Every time there’s a mass shooting–like the one just a few miles from my New to Las Vegas home in October that claimed 58 lives, or the Valentine Day incident last month in a Parkland, Fla., school that killed 17–a national debate breaks out over gun rights and the Second Amendment to the U.S. Constitution. The powerful National Rifle Association claims folks have a largely unfettered right under that amendment to pack heat. Majority public opinion seems to be something else, but most politicians up to and including President Trump are too afraid of the NRA’s campaign contribution money to do anything substantive.

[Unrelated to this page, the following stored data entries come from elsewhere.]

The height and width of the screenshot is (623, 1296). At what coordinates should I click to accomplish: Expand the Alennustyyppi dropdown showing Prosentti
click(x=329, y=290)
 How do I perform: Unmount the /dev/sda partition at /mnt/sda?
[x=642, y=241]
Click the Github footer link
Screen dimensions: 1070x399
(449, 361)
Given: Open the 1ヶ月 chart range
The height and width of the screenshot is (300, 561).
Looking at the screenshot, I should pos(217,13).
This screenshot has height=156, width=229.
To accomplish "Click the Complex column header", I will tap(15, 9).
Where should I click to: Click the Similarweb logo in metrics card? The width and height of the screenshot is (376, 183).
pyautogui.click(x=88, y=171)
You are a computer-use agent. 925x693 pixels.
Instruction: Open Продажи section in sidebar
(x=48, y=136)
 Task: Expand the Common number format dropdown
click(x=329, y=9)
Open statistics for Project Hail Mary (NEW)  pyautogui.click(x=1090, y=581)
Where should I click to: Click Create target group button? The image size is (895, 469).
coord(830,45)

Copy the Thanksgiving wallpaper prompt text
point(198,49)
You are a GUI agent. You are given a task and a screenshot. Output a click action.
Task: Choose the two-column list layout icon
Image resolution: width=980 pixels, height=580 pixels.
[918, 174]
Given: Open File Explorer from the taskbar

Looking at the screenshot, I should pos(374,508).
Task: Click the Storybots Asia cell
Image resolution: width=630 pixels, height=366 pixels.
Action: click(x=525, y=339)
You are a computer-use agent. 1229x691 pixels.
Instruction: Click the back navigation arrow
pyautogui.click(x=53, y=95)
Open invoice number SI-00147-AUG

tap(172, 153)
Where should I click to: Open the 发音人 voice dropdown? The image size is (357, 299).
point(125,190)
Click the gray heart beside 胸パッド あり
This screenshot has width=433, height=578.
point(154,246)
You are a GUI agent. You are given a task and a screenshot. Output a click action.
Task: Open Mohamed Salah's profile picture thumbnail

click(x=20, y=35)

So allow me to throw another log onto this fire. As I read our country’s history, people who defend the Second Amendment are actually defending a provision attached to the U.S. Constitution that was worded to make it easier for Southern states to preserve slavery. That’s right, slavery. The “well-regulated militia” phrase so famously found in the amendment, just before the equally famous “right of the people to keep and bear arms,” was a reference to officially organized whites-only posses in the South created for the purpose of keeping in line black slaves, who in many places outnumbered the whites.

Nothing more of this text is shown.